State support bolstered Cuban arts from the early days of the 1959 revolution, fostering an impressive stream of virtuoso musicians and a populace that knows and reveres its painters. Havana has long been a hub for Caribbean music and Latin American film, and has stood out for documentaries. The film festival’s heyday came in the mid-1980s, fuelled by the aura of a forbidden land as well as a regional film school set up by Colombian author Gabriel García Márquez, then a close friend of President Fidel Castro. “It was the height of the Cold War,” remembers Ramiro Puerta, a Colombian-born Canadian film-maker who has been going to Havana for 10 years. “Americans sat beside Soviets, West Germans beside East Germans. Canadians in the middle.” With the financial crunch of the past five years came a shortage of funds that has hurt many in the arts, leaving most of the work to a small influential clique. “The film industry has become leaner and meaner,” says Puerta, who heads the Latin American section of Toronto’s film festival and sat on the jury at Havana's. “They craft the scripts more judiciously because there are fewer films being made. But they are better.” The surprise result has been a crop of superior movies such as Tomás Gutiérrez Alea’s 1993 Academy Award nominee Strawberry and Chocolate and his current release Guantanamera, a road movie poking fun at the foibles of Cuban life. The two are in the tradition of comic irony that runs through a society whose cultural trade-

mark is its sense of humor in the face of adversity. Strawberry and Chocolate also marked a breakthrough by exposing to a mass audience Havana’s irreverent gay scene. Says Puerta: “It was the first time a homosexual has been portrayed with humanity. It’s a sign of the times.” Festival director Alfredo Guevara, influential head of Cuba’s Film Institute and himself gay, says Strawberry and Chocolate marked the maturing of Cuban cultural expression in a place where the eradication of illiteracy over the past three decades has created “a more enlightened citizenry.” Guevara, 70, has long been at the core of the Cuban arts elite, a friend of Castro’s since university days who introduced the

Cuban leader to the writings of Marx. From the start, he says, Cubans never adopted the Soviet model of socialist realism, having learned from the dismal experience of artists in the Eastern Bloc. “They were forced to find forms of expressions that were masked,” he says. “This was not the case for us. Our greatest aspiration is to write the truth, even if we don’t like it” Still, Guevara believes the role of artists is “to insert themselves into the revolution,” using the conflicts inherent in the socialist struggle as the conflicts driving their work.

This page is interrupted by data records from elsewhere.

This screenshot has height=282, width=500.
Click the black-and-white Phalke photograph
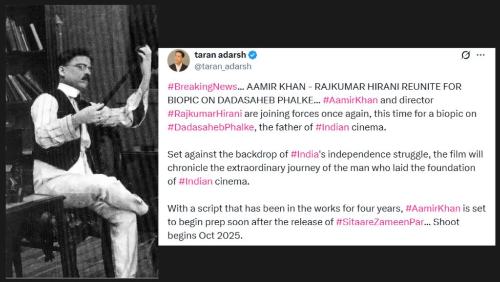tap(82, 141)
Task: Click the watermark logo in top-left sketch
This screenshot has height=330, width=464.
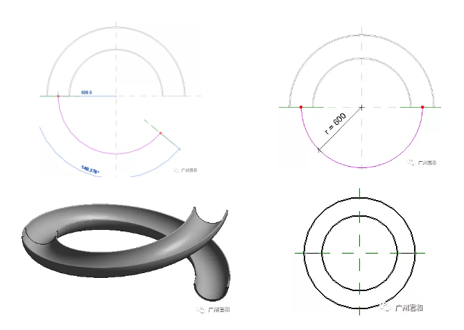Action: click(x=175, y=169)
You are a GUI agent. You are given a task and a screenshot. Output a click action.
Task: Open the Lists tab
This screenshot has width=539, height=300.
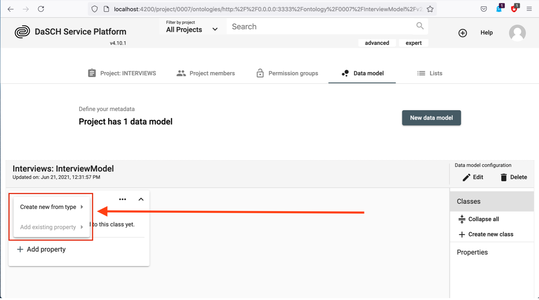[x=430, y=73]
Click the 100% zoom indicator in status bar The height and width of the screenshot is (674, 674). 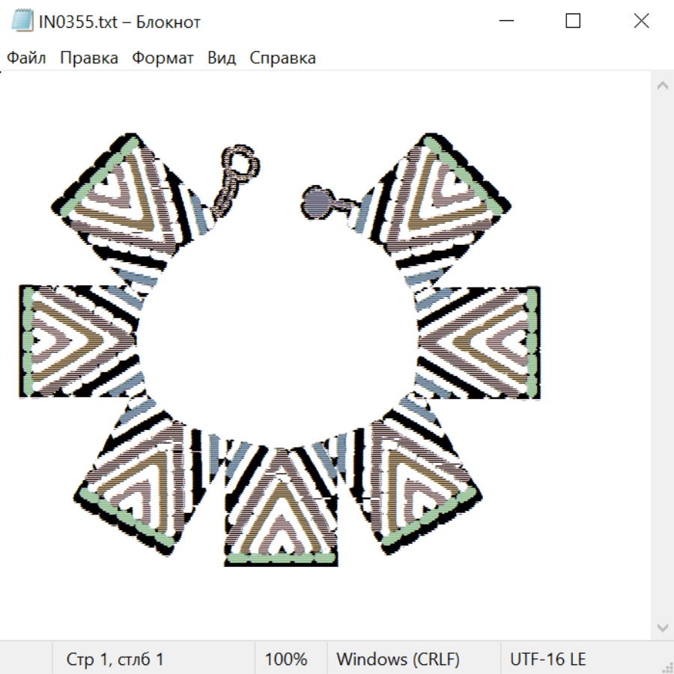point(286,659)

For those who find themselves outside the consensus of Havana’s arts establishment, expression in Cuba is hardly so simple. There is no free press, no private publishing or broadcasting. Journalists who try to operate independently have been imprisoned. Those writers who do remain in Cuba succeed by mastering the subtleties of how best to say what they want to say. Direct censorship has rarely been necessary, as Guevara quite candidly explains: “Here funding comes from state coffers. Things must be approved. They are either financed or not”

Now, as film, music and other arts open to more private investment, the free market may put its own commercially driven stamp on expression. But Cubans, much like Canadians, will continue to seek ways of ensuring cultural autonomy. “We either disappear under the influence of American culture that floods us through the media—or we find ourselves,” says Guevara. For those who have the money, that search is thriving.